75th Anniversary of the Blessed Sacrament Congregation in Australia

Monday, 1st November 2004 marked the 75th anniversary of the arrival of the first Community of our religious in Australia. Initially eight men were chosen from the American and Canadian communities to pioneer the Congregation in southern hemisphere. They were Fr Joseph Thibault, Bro Ely Gingras, Bro Marie-Joseph Saint-Laurent, Fr Daniel Sullivan, Fr Alfred Vey, Fr Joseph Chalifoux, Bro Michael Foghino and Fr Henri Lachance; however Bro Marie-Joseph did not make the journey due to illness.

Their journey began with a farewell Mass in Chicago and took them to San Francisco where they were blessed by the New York Superior, Fr Alphonse Pelletier, prior to joining the ship for the voyage to Honolulu and then on to American Samoa and Fiji. Having crossed the equator and several days later the ship entered Sydney Harbour on 31 October 1929. After a day stopover in Sydney the group dashed to Central Station to find that their luggage was missing. All they had was the monstrance which they had carried with them since leaving the ship. The overnight train arrived in Melbourne around noon on 1st November, and the group was welcomed by Monsignor John Lonergan (Vicar General) who escorted them to St Francis' Church which occupied a prime corner block of land in the city. St Francis' had been built in 1841 and was Melbourne's first Cathedral. It remained a parish of the Melbourne diocese until the arrival of the SSS in 1929. Today, St Francis' remains the "Mother Church of Victoria".

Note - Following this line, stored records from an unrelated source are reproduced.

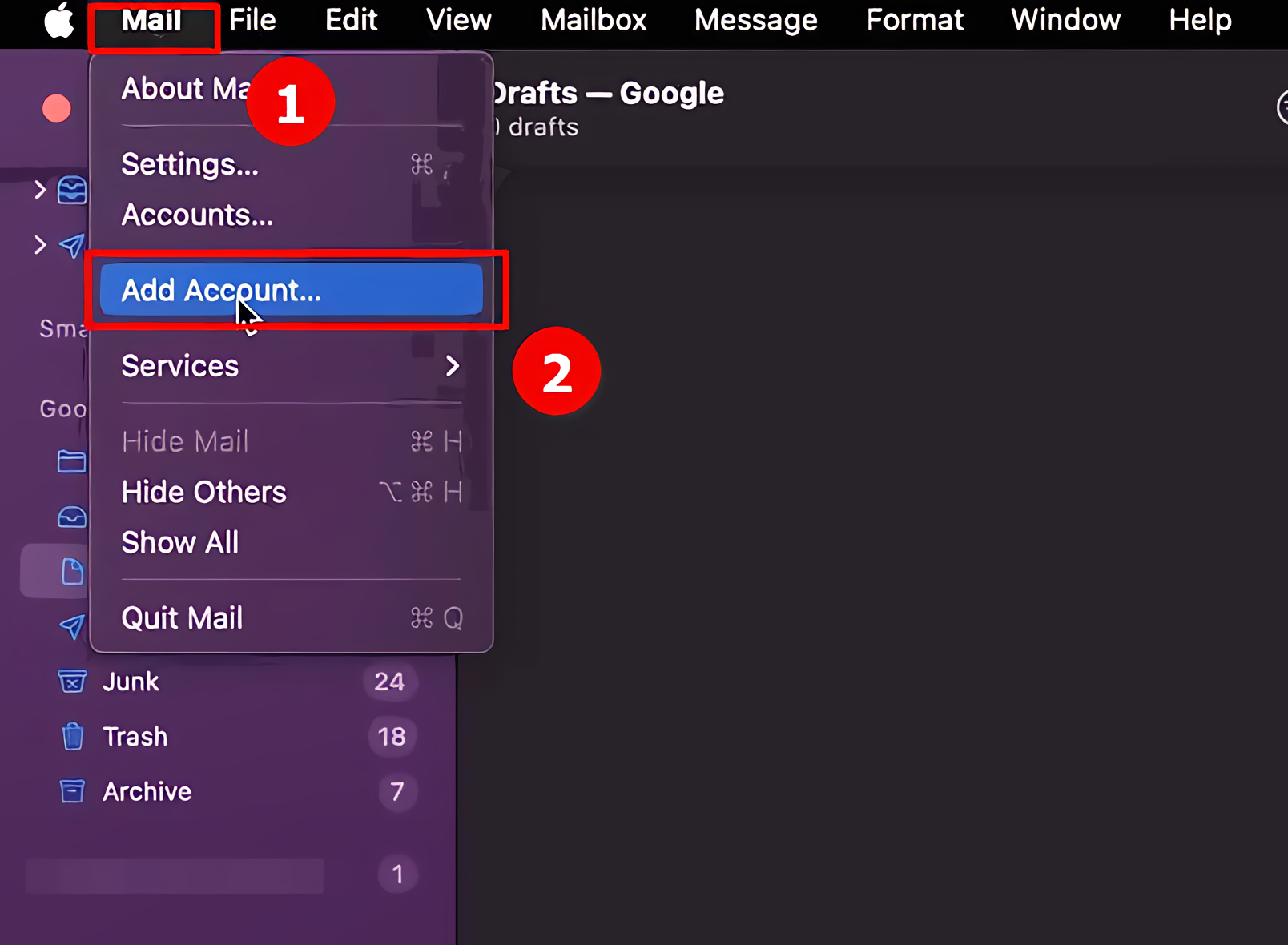Click the folder icon under the Google section
Viewport: 1288px width, 945px height.
(73, 461)
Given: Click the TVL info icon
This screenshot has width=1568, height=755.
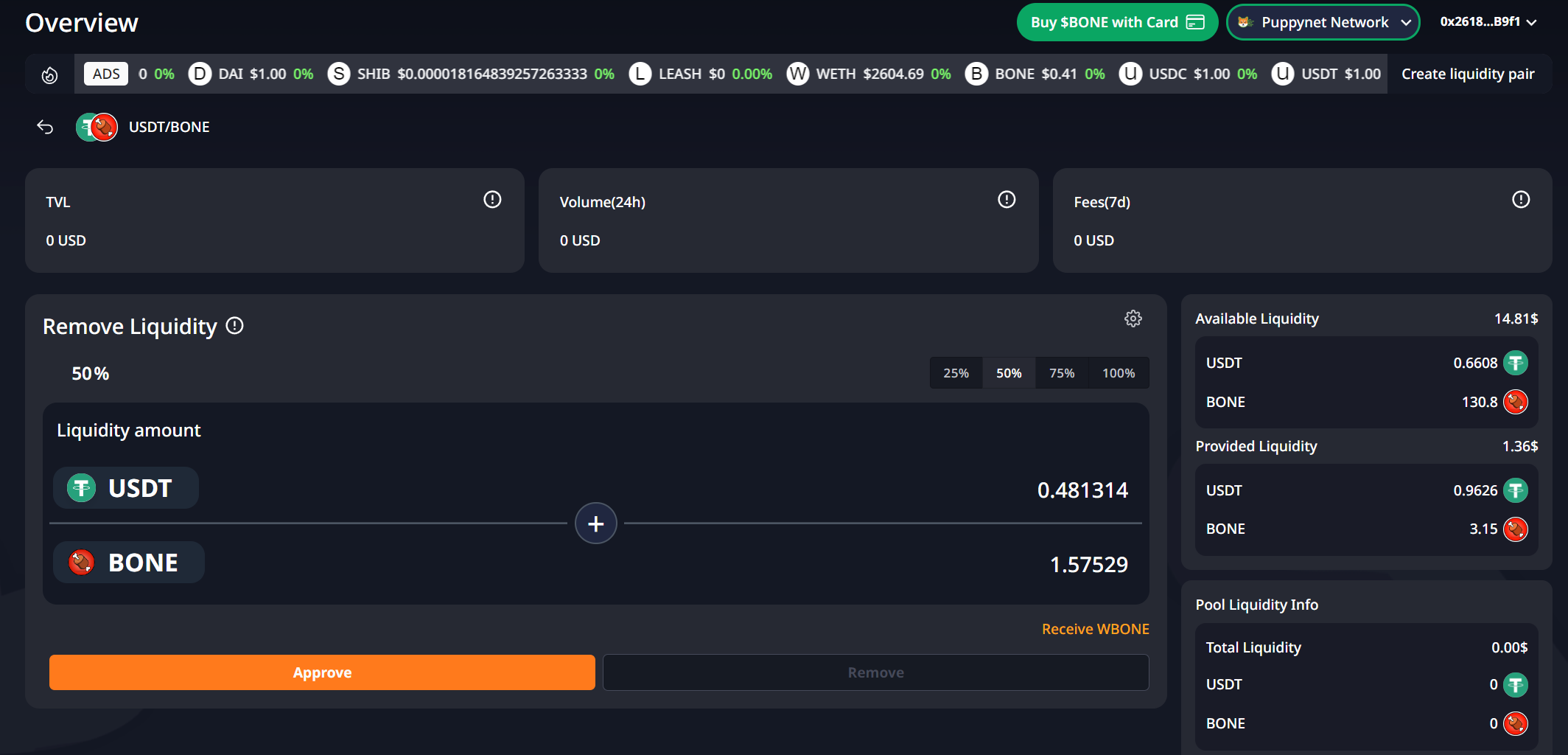Looking at the screenshot, I should 492,200.
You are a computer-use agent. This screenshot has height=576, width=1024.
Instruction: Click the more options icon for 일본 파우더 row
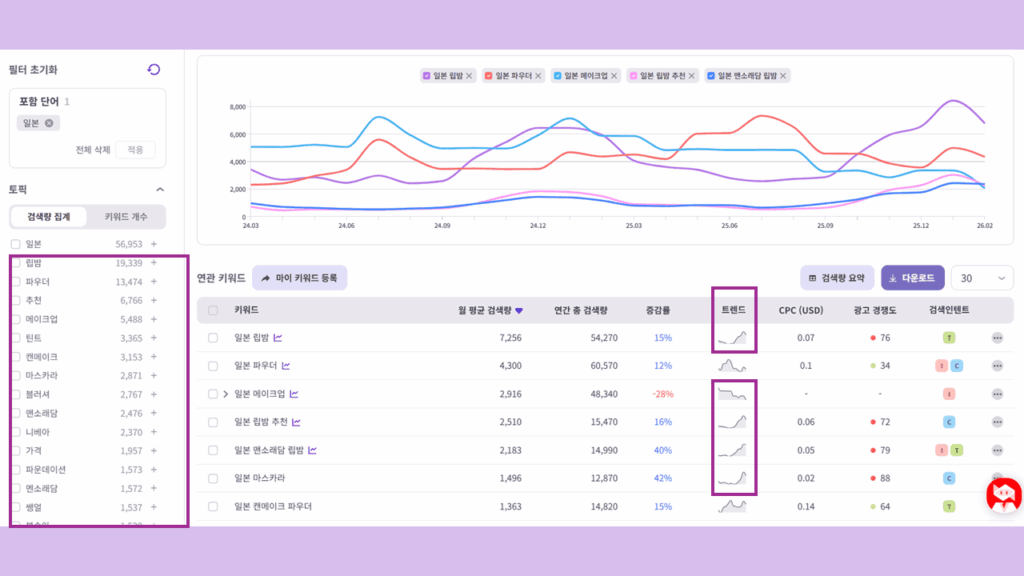pos(997,366)
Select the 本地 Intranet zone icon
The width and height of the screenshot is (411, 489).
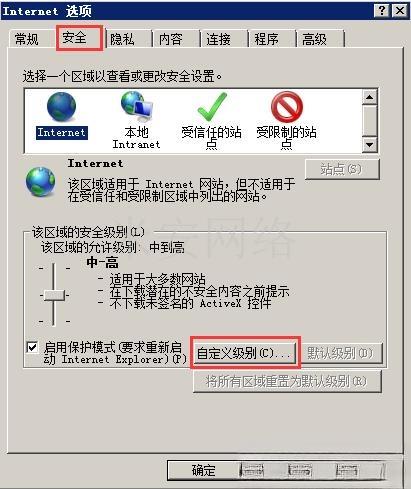pyautogui.click(x=137, y=107)
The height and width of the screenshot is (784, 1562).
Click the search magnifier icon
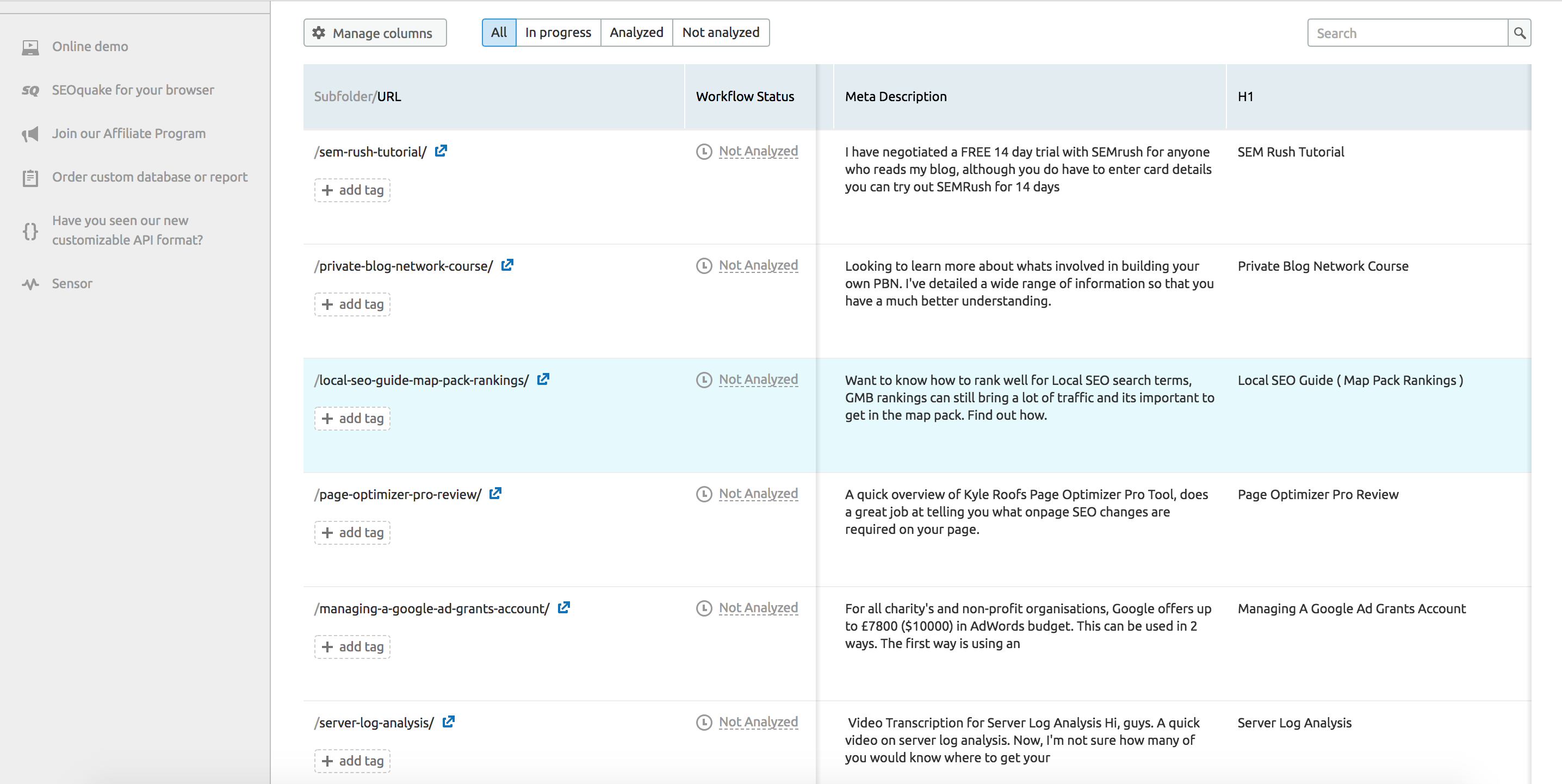(x=1519, y=33)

The former presbytery housed the Community until the monastery was built in 1938. The Community was united by the vision and spirit of Eymard. Under the guidance of the Community, St Francis' was progressively transformed into a Eucharistic Shrine. A long line of capable and colourful priests followed the seven pioneers; men like William Fox, Rodriguez Beaulieu, Hector Lemieux, Gerald Dorais, Lorenzo Gelinas, Frederick Roberge, Raymond Tarte, Omer Herbert, John Gartner and Walter Riendeau, to name but a few. Out of the many sacrifices they made (isolation from their families and friends and confreres, loneliness and, on account of their Constitutions, a lack of interaction with local people), St Francis' emerged as an extraordinary spiritual powerhouse. By the mid-1960s, some 35 American, French-Canadian and European priests had served in the Australian houses.

Having established a novitiate and major seminary at St Francis', the first Australian SSS priests were ordained in the early 1940s. The Congregation then moved to open a separate novitiate in New South Wales which formed the bridgehead for the Sydney foundation in 1953. A new SSS seminary was being built at the time the first religious went to open the foundation in Sri Lanka, and a new novitiate was opened in Queensland. Later houses were opened in India and in Western Australia.

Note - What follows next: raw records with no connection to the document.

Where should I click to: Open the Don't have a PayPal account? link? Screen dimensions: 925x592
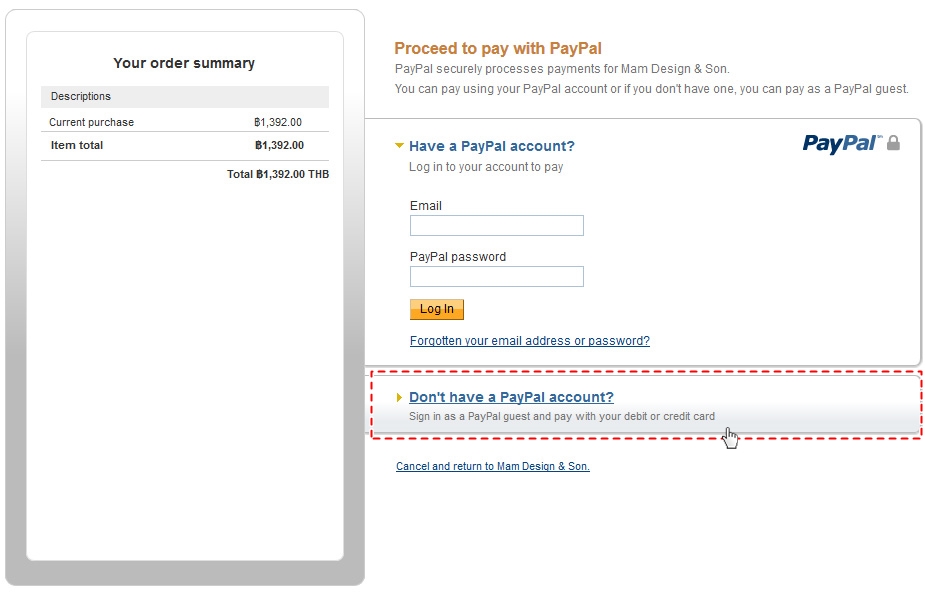coord(511,397)
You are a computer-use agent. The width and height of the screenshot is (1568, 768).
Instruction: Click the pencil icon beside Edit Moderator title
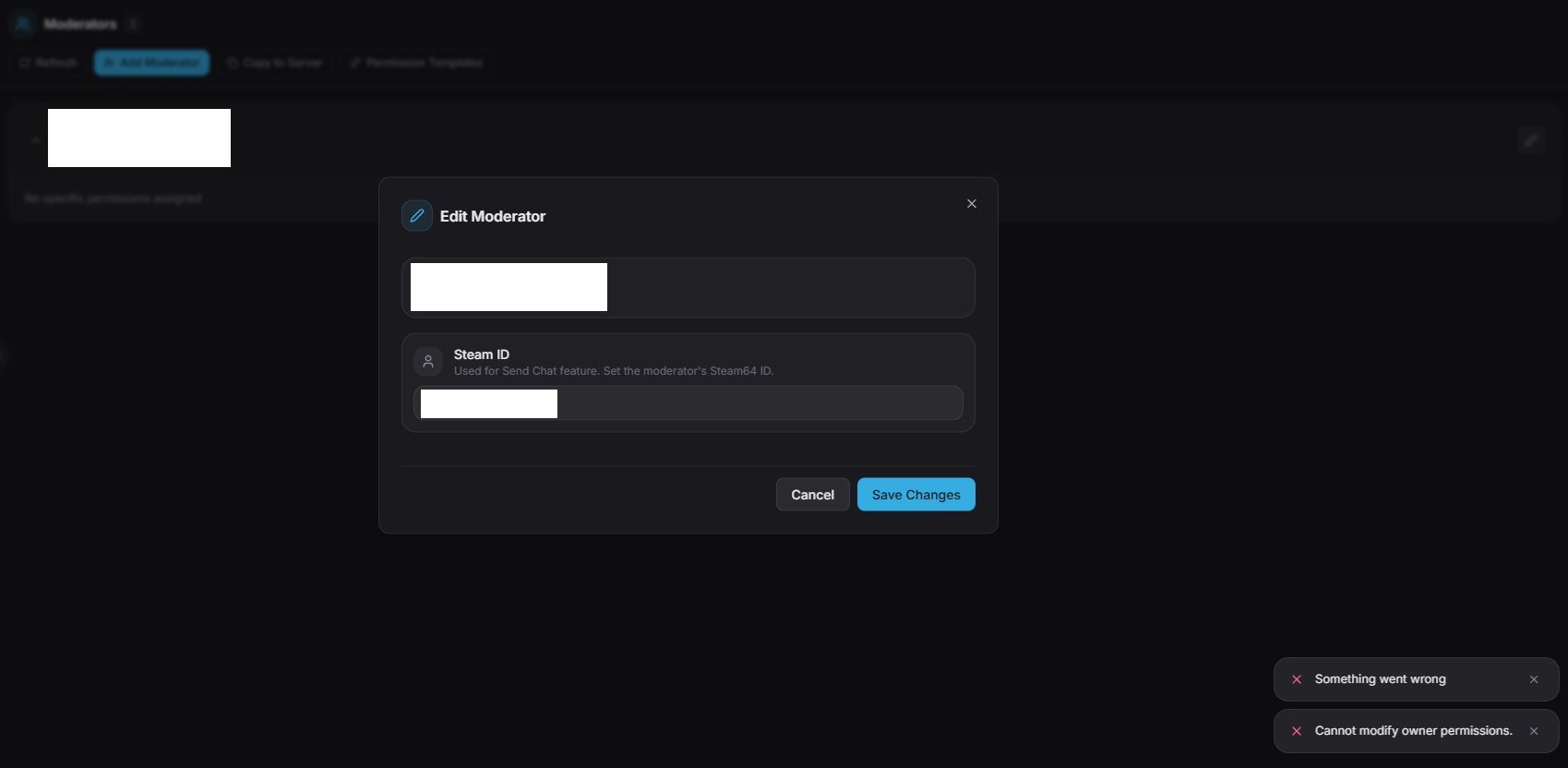[417, 216]
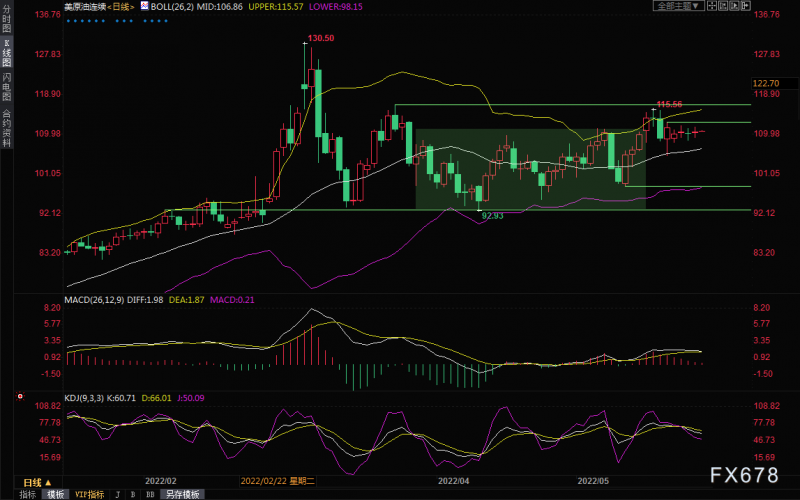Click the J template button
800x500 pixels.
tap(118, 494)
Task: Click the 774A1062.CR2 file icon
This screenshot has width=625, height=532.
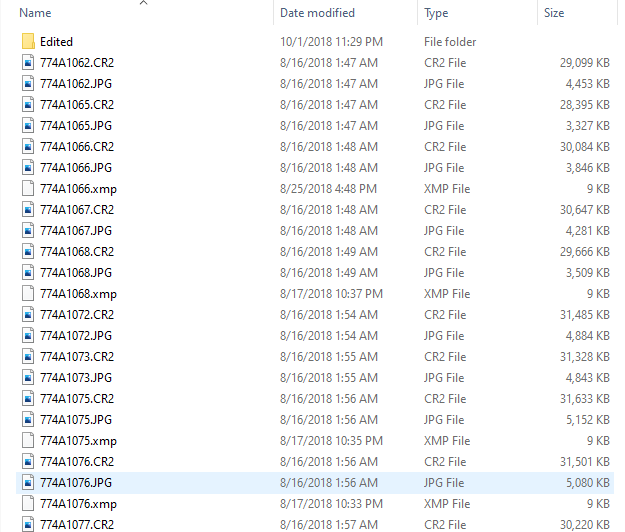Action: 28,63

Australia gained its "Province" status in 1955, with Fr Len McKenna named as first Provincial.

The 75th Anniversary Eucharist was celebrated by Melbourne's Archbishop Denis Hart, with emeritus Archbishop Frank Little, Bishop Hilton Deakin, Fr Hans van Schijndel SSS (representing the General Council), Fr Norman Pelletier SSS (USA Province Leader), Australian SSS religious, and local clergy, religious, laity and friends filling St Francis' for the evening of rejoicing. Following the Eucharist, some 500 people gathered at the Melbourne Town Hall for a Gala Dinner. These were indeed occasions of festive celebration.

Today, in Australia, the sons of Eymard are increasingly fewer in number, our average age is 68, but the Eucharistic Mission continues with deep conviction and effectiveness.